Unser Dilemma

Heidi Sollner und Gerhard Hoch im Gasthof Oberbräu in Weilheim

H: (tippt Gerhard auf die Schulter) Grüß dich, Gerdi.

G: (fährt ein wenig erschrocken hoch) Ja grüß dich, Heidi. Entschuldige, ich hab dich gar nicht bemerkt.

H: (setzt sich und deutet auf ein Journal am Tisch) Du, so etwas habe ich noch nie gesehen, da wundert es mich nicht, dass du mich nicht bemerkt hast.

G: Das ist das schwarze Loch in der Galaxie M 87.

H: Ja Mann, für was du dich so alles interessierst! Aber, bevor ich es vergess’, die Rosi kann nicht kommen, sie hat Handwerker im Haus. Sie hat mir aber mitgegeben, dass wir unser Klassentreffen in den März legen sollten, weil in der Weihnachts- und Faschingszeit die wenigsten Zeit haben werden.

G: Da hat sie Recht.

H: Aber sag, wie kommst du zu so einem Journal?

G: Du, das ist eine der letzten Ausgaben von »Spektrum der Wissenschaft«, das ich seit Jahren beziehe.

H: Aha. Aber das Bild ist echt beeindruckend.

G: Wie unser ganzer Kosmos, Heidi. Und ich hab grad wieder einmal darüber gegrübelt, warum wir Menschen so zweigleisig leben.

H: Wie soll ich das jetzt verstehen, Gerdi?

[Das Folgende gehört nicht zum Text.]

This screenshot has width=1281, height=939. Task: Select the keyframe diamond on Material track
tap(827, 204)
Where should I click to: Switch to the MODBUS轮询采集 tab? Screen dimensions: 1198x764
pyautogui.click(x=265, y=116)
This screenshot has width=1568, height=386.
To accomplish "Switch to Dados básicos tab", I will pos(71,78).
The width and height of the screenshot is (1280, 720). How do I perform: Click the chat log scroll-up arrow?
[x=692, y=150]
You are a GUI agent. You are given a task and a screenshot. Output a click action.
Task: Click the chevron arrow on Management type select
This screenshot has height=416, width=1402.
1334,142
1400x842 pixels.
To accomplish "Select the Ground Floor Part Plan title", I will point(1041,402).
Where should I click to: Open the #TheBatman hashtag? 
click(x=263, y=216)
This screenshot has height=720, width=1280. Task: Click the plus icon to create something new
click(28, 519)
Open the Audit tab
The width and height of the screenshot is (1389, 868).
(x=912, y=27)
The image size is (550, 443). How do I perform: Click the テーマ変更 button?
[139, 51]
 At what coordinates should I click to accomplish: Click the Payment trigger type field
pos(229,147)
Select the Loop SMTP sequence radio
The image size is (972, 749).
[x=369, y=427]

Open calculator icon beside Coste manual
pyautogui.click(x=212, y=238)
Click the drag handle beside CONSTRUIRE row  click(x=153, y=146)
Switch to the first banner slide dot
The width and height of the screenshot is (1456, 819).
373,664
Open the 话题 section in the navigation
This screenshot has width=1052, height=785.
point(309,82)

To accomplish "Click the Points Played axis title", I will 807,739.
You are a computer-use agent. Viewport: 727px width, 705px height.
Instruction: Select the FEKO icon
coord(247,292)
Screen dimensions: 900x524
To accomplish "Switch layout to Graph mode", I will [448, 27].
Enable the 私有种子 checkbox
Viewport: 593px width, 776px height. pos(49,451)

G: Nur ganz kurz, Heidi: Dieses Journal berichtet von grandiosen Leistungen des Menschen in den Bereichen Astronomie, Technik und Medizin. Aber die Menschen, die diese Leistungen erbringen, die also auch eine enorme Denkarbeit leisten, führen in aller Regel ein Leben, das ausgesprochen schädlich für die Umwelt ist, das so ganz und gar nicht zu ihrem geistigen Niveau passt.

H: Du, ich versteh dich immer noch nicht so ganz.

G: Also, Heidi, diese Aufnahme vom Zentrum der Galaxie M 87 kam über den gemeinsamen Betrieb von acht Teleskopen zustande, die an verschiedenen Punkten der Erde stehen und nur mit erheblichen Aufwand erreicht werden können. Das Erstellen dieser Teleskope, deren Betrieb und die Verwertung ihrer Betriebsergebnisse übersteigt das Vermögen des einfachen Menschen erheblich, stellt also eine grandiose Leistung von vielen Könnern dar, ist aber letztlich eine enorm schadensträchtige Leistung.

H: Auch wegen dem damit verbundenen Energieverbrauch?

G: Genau. Und vorhin hab ich wieder einmal überlegt, wie das nur sein kann, dass der Mensch auf den verschiedensten Gebieten geradezu Sensationelles leistet, aber viel zu wenig darüber nachdenkt, wie die Menschheit mit weniger Schadenspotenzial leben könnte, wie unser Leben entschieden einfacher und umweltschonender gestaltet werden kann.

H: Das hat in den letzten Jahrzehnten kaum jemand interessiert, Gerdi.

G: Ja, leider, und trotzdem ist das nur schwer zu verstehen, Heidi. Eigentlich müsste sich der intelligente Mensch doch zu allererst dafür einsetzen, dass er seiner Welt keinen Schaden zufügt, und dürfte sich erst dann um den Kosmos kümmern.

H: Diese Reihung geht vielleicht nicht. Und außerdem, Gerdi, Grandioses geht vielleicht nie ohne Schaden.

G: Es sei denn, wir sehen in Zukunft das Grandiose in der Schadensvermeidung, im einfachen und naturnahen Leben, in der Findung des Weges dorthin.

H: Dein Wort in Gottes Ohr. Aber jetzt, Gerdi, sollten wir uns um unser Klassentreffen kümmern.

G: Hast Recht. Du, ein Punkt in der Einladung wär mir ganz wichtig: Anreise möglichst mit dem ÖPNV.